- _TASK DIRECTIONS_: Reproduce everything in the immune system passage from "Focus on the" down to "their immune system.", word for word.

- _DOCUMENT SECTION_:
________________________________________

Focus on the immune system has increased since COVID came to town. Whether you’ve been vaccinated or not, most people seem interested in how they can improve their immune system. 

When I learned the intricacies of the immune system during my nutrition training, I was amazed at how efficient and complex it truly is. Our bodies have three lines of defense to ward off foreign invaders. If any pathogens get past the first barrier of defense (our skin, for example), the second barrier goes to work, and so on. Multiple specialized cells recognize, seek out, and destroy any intruders the body doesn’t recognize. So if the body is so efficient at finding and destroying pathogenic intruders, why do we still get sick? Like any machine with multiple moving parts, we need to take care and provide what it needs to work optimally. So how can we provide our bodies—the most complex working “machines” I know of—what they need for optimal immune health? Below I offer up five suggestions to get you started.

1. Feed your bugs.

________________________________________

- _EXTRACTED RECORDS_:

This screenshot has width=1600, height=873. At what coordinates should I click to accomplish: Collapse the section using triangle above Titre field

________________________________________

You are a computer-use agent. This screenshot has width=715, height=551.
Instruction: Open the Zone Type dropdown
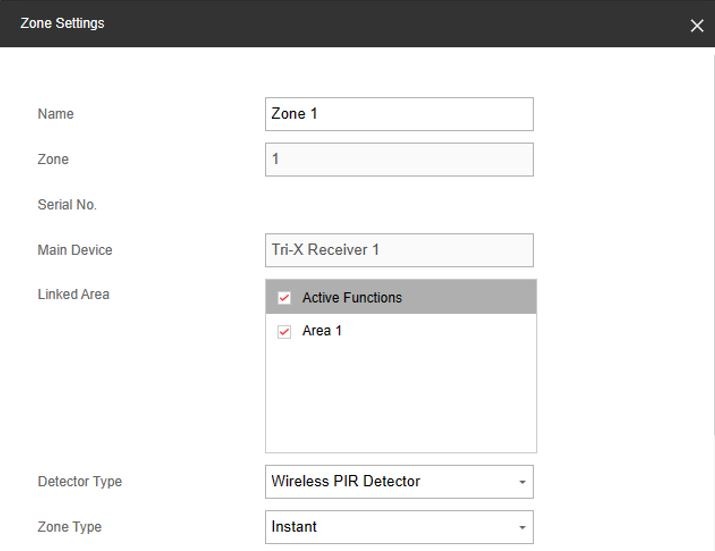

________________________________________

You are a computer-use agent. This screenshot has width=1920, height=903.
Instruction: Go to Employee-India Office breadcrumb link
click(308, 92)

________________________________________

- _ANSWER SPACE_:
Focus on the immune system has increased since COVID came to town. Whether you’ve been vaccinated or not, most people seem interested in how they can improve their immune system.